Tumor Treating Fields (TTFields) – eine moderne Ergänzung der Krebstherapie

Illustration eines elektrischen Feld-Konzepts

Tumor Treating Fields (TTFields) sind eine vergleichsweise neue, nicht-invasive Behandlungsmethode für bestimmte Krebserkrankungen. Dabei werden schwache elektrische Wechselfelder eingesetzt, die gezielt auf Tumorzellen wirken. Die Therapie wird ergänzend zu etablierten Behandlungen wie Operation, Chemotherapie oder Bestrahlung angewendet.

Wie wirken TTFields?

Krebszellen teilen sich besonders schnell. Genau hier setzen TTFields an:
Die elektrischen Felder stören den Teilungsprozess der Tumorzellen. Dadurch können sich diese nicht mehr korrekt vermehren und sterben schließlich ab. Gesunde Zellen, die sich langsamer teilen, werden weitgehend geschont.

Vereinfacht gesagt:
TTFields bringen Tumorzellen während ihrer „kritischen Wachstumsphase“ aus dem Takt.
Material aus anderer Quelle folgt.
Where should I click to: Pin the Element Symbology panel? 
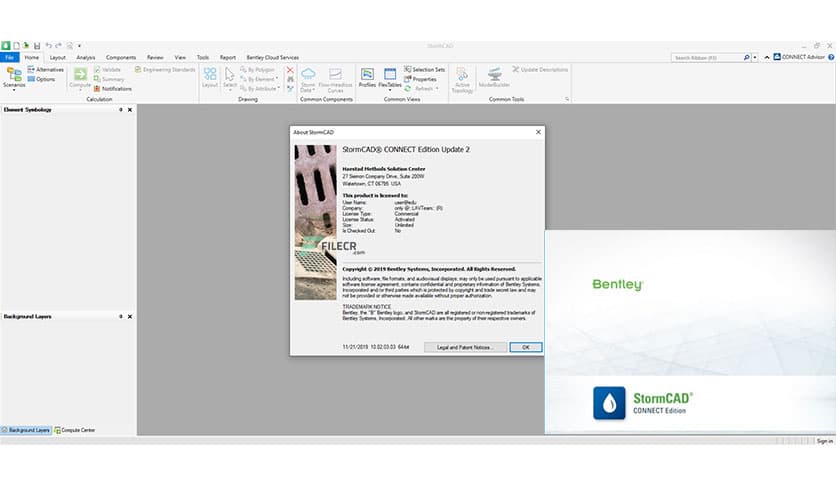pos(121,109)

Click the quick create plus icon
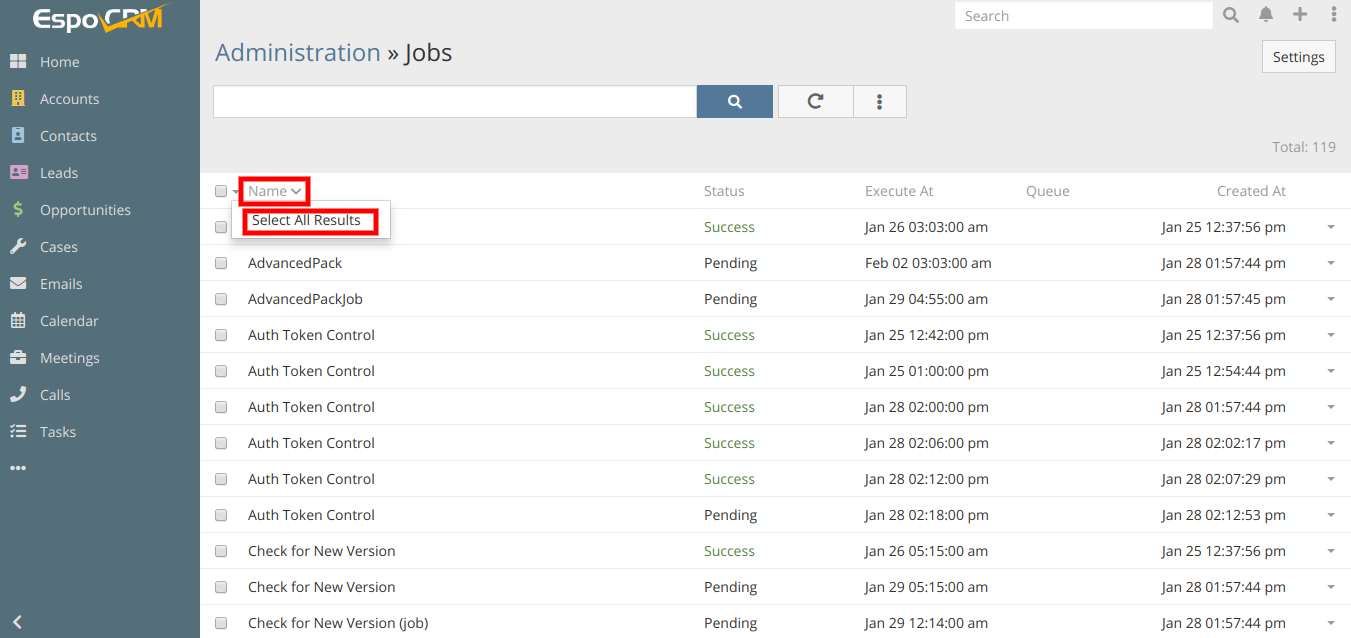coord(1299,15)
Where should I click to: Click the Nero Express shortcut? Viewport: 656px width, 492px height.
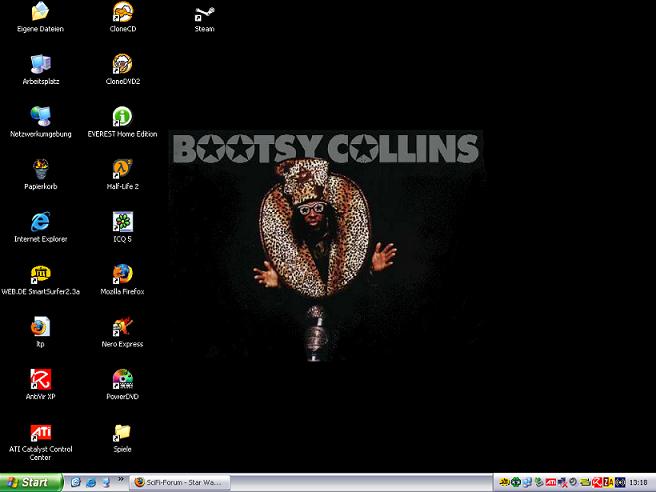pos(123,327)
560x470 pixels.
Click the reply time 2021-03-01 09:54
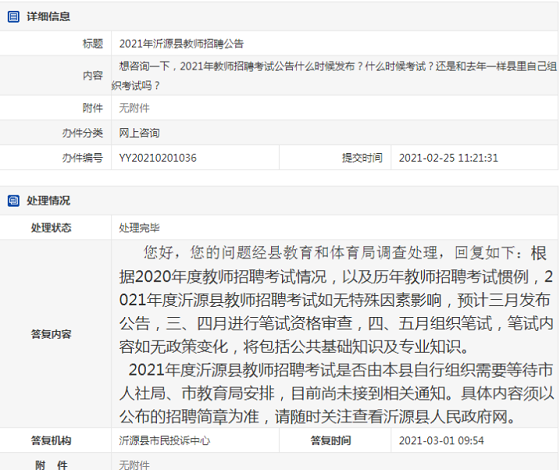pyautogui.click(x=441, y=440)
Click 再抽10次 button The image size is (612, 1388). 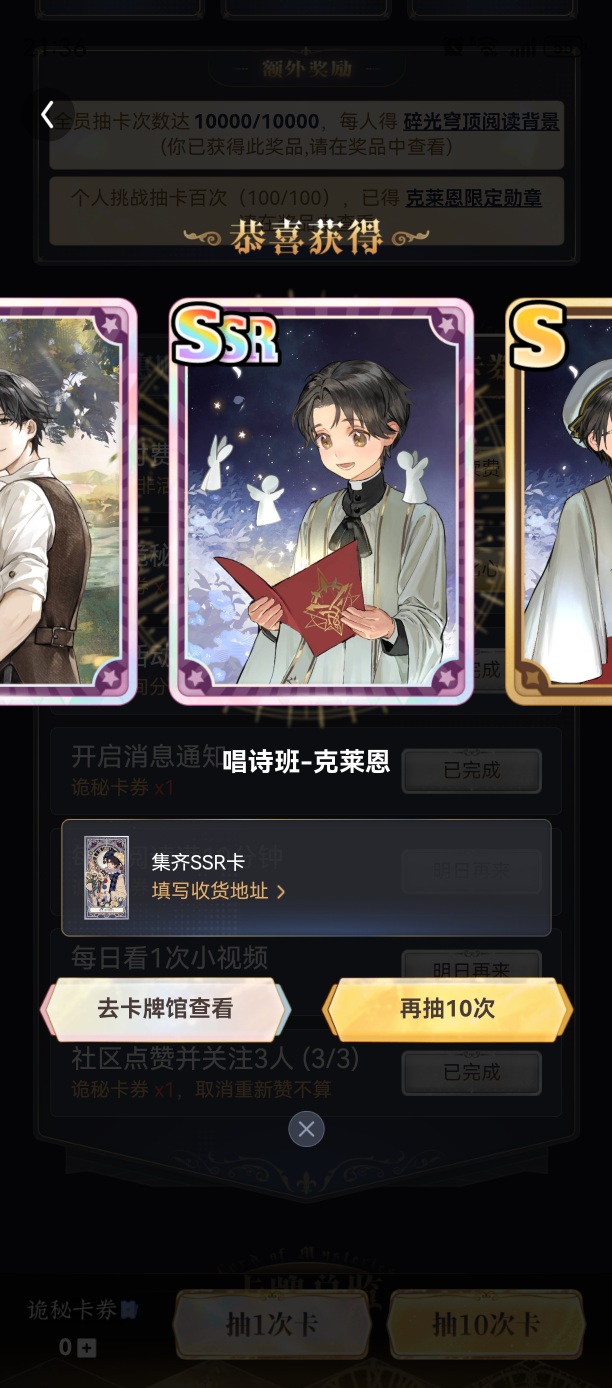447,1009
Wie läuft die Behandlung ab?

Die Therapie erfolgt mit einem tragbaren Medizingerät, zum Beispiel dem System Optune, das vom Unternehmen Novocure entwickelt wurde.
Dabei werden spezielle Elektrodenpflaster auf der Haut über dem Tumorbereich angebracht. Das Gerät erzeugt kontinuierlich die therapeutischen elektrischen Felder.

Für einen möglichst guten Behandlungserfolg sollte das Gerät möglichst viele Stunden pro Tag getragen werden – oft über 18 Stunden täglich.

Bei welchen Erkrankungen ist TTFields zugelassen?

Am besten untersucht und zugelassen ist die Therapie beim Glioblastom, einem aggressiven Hirntumor. Studien zeigen, dass TTFields in Kombination mit der Standardtherapie das Überleben verlängern können.
Darüber hinaus wird die Methode aktuell auch bei anderen Krebsarten wie Lungen- oder Bauchspeicheldrüsenkrebs weiter erforscht.

Die Zulassung erfolgte unter anderem durch die FDA in den USA sowie durch die CE-Kennzeichnung in Europa.

Nebenwirkungen und Verträglichkeit

TTFields gelten insgesamt als gut verträglich.
Die häufigste Nebenwirkung sind Hautreizungen an den Stellen, an denen die Elektroden aufgebracht sind. Schwerwiegende systemische Nebenwirkungen, wie man sie von Chemotherapien kennt, treten in der Regel nicht auf.

Fazit

Tumor Treating Fields sind eine innovative, physikalische Therapieform, die gezielt auf Tumorzellen wirkt, ohne den gesamten Körper stark zu belasten. Besonders beim Glioblastom haben sie sich als sinnvolle Ergänzung zur Standardtherapie etabliert. Ob und für wen TTFields infrage kommen, sollte immer individuell mit dem behandelnden onkologischen Team besprochen werden.

Eine Therapie, die zeigt: Manchmal reicht schon ein gezielter elektrischer „Störimpuls“, um Krebszellen aus dem Konzept zu bringen.